• [Problems to solve]:
**1)** The article on the stages of game development gives a list of fundamental questions to answer before developing a game. List all of these questions.
**2)** Reproduce the passage of the article on the stages of game development starting at "What would you" and ending at "the fiercest storms.".

• [Excerpted text]:
---------------
What would you say Pac-Man and Bloodborne have in common? Not much, admittedly, unless Inky and Blinky secretly subscribe to some ancient Lovecraftian cult.
Even games as polar-opposite as these two are bound by a common thread: they both went through the same seven stages of game development.
No two development cycles will ever be exactly the same, but even in the sometimes chaotic, always unpredictable world of game development, this seven step structure guides developers through even the fiercest storms.
‘Fear the old ink’?
What are the stages of game development?
Some would argue that there are only three stages of game development (pre-production, production, and post-production), but that’s a bit of an oversimplification.
Could you make a wedding cake with just the instructions ‘Plan it, bake it, eat it’? You’d get the general idea, but in the words of the Great British Bake Off’s Mary Berry, you’d probably end up with a soggy bottom.
You’re out walking the dog one day, soaking in the sunshine, and suddenly, inspiration strikes: ‘What if I made a platformer about a foul-mouthed squirrel?’, you think to yourself.
Congratulations, you’ve just entered the planning stage for Conker’s Bad Fur Day.
Before you launch into developing your game, there are some fundamental questions that need answering:
- What genre will your game be?
- Will it be 2D or 3D?
- What art style will you use?
- What gameplay mechanics do you want to include?
- Who’s the hero and who’s the villain?
- Which game engine will you use?
Ideas will chop and change routinely in the planning stage, and the concept you come up with today may be unrecognisable tomorrow. Check out our guide to generating great video game concepts if you need a little inspiration.
Ultimately, this is one of the most important parts of the game dev process. Making changes to the fundamentals further down the line could lead to significant development problems.
Let’s go back to Bad Fur Day for a minute: originally titled Conker’s Quest, the game began life as a child-friendly 3D platformer à la Super Mario 64, only for developers Rare to ditch the PG cleanliness during production in favour of a mature, satirical tone.
The change forced the game into an extra two years of development, and caused its fair share of friction amongst the team.
Conker’s Bad Fur Day, developed by Rare
Proof of concept
With the big questions answered, you need to create a proof of concept. This is the final part of the planning stage that determines what resources you’ll need to bring your game to life, and to try and catch a publisher’s eye.
Your proof of concept needs to answer the following questions:
- How much will it cost to make this game?
- How will you get the money you need?
- How long will this game take to make?
- Do you have all the skills you need to make the game, or will you need to hire a team?
- If you do need to hire a team, how many people do you need? How big will the team be, and what roles will you need to fill?
- How will you monetise your game?
---------------
• [Extracted entries]:
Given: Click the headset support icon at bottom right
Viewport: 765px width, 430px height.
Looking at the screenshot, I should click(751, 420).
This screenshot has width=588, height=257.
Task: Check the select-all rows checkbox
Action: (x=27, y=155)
---------------
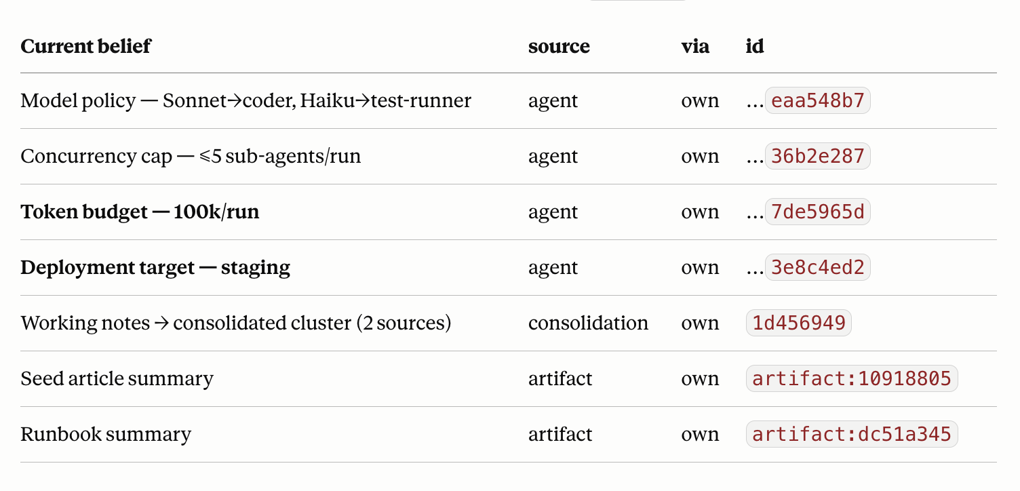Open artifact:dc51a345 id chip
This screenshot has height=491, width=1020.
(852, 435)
---------------
• [The answers]:
**1)**
- What genre will your game be?
- Will it be 2D or 3D?
- What art style will you use?
- What gameplay mechanics do you want to include?
- Who’s the hero and who’s the villain?
- Which game engine will you use?

**2)**
What would you say Pac-Man and Bloodborne have in common? Not much, admittedly, unless Inky and Blinky secretly subscribe to some ancient Lovecraftian cult.
Even games as polar-opposite as these two are bound by a common thread: they both went through the same seven stages of game development.
No two development cycles will ever be exactly the same, but even in the sometimes chaotic, always unpredictable world of game development, this seven step structure guides developers through even the fiercest storms.